A computer program can be in the form of a stand-alone program, a computer program portion or more than one computer program and can be written in any form of programming language, including compiled or interpreted languages, and it can be deployed in any form, including as a stand-alone program or as a module, component, subroutine, or other unit suitable for use in a data processing environment. A computer program can be deployed to be executed on one module or on multiple modules at one site or distributed across multiple sites and interconnected by a communication network.

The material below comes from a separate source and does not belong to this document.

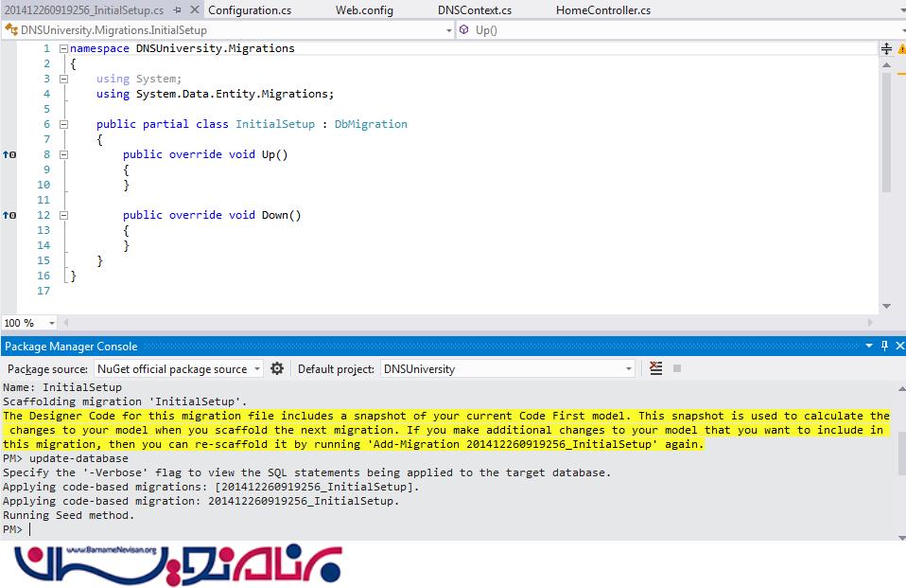Screen dimensions: 906x588
Task: Switch to the HomeController.cs tab
Action: pos(602,10)
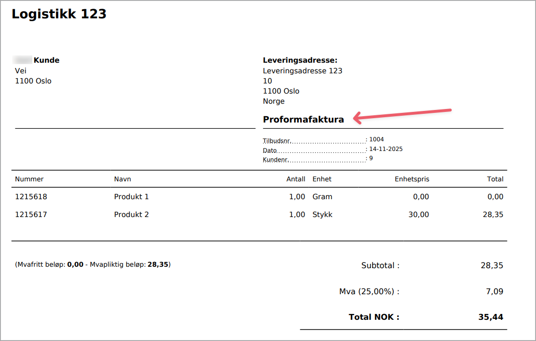
Task: Select the Antall column header
Action: (295, 179)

Method steps can be performed by one or more programmable processors executing a computer program to perform functions by operating on input data and generating output. Apparatus can be implemented as programmed hardware or as special purpose logic circuitry, including e.g., an FPGA (field programmable gate array) or an ASIC (application-specific integrated circuit).

Processors suitable for the execution of a computer program include, by way of example, both general and special purpose microprocessors, and any one or more processors of any kind of digital computer. Generally, a processor will receive instructions and data from a read-only memory or a random access memory or both. The essential elements of a computer are a processor for executing instructions coupled to one or more memory devices for storing instructions and data.

The description is in terms of particular embodiments. Other embodiments are within the scope of the following claims. For example, the steps can be performed in a different order and still achieve desirable results. Multiple test script versions can be edited and invoked as a unit without using object-oriented programming technology; for example, the elements of a script object can be organized in a structured database or a file system, and the operations described as being performed by the script object can be performed by a test control program.

Elements have been described using the terms “learner”, “grouper” etc. The skilled person will appreciate that such functional terms and their equivalents may refer to parts of the system that are spatially separate but combine to serve the function defined. Equally, the same physical parts of the system may provide two or more of the functions defined.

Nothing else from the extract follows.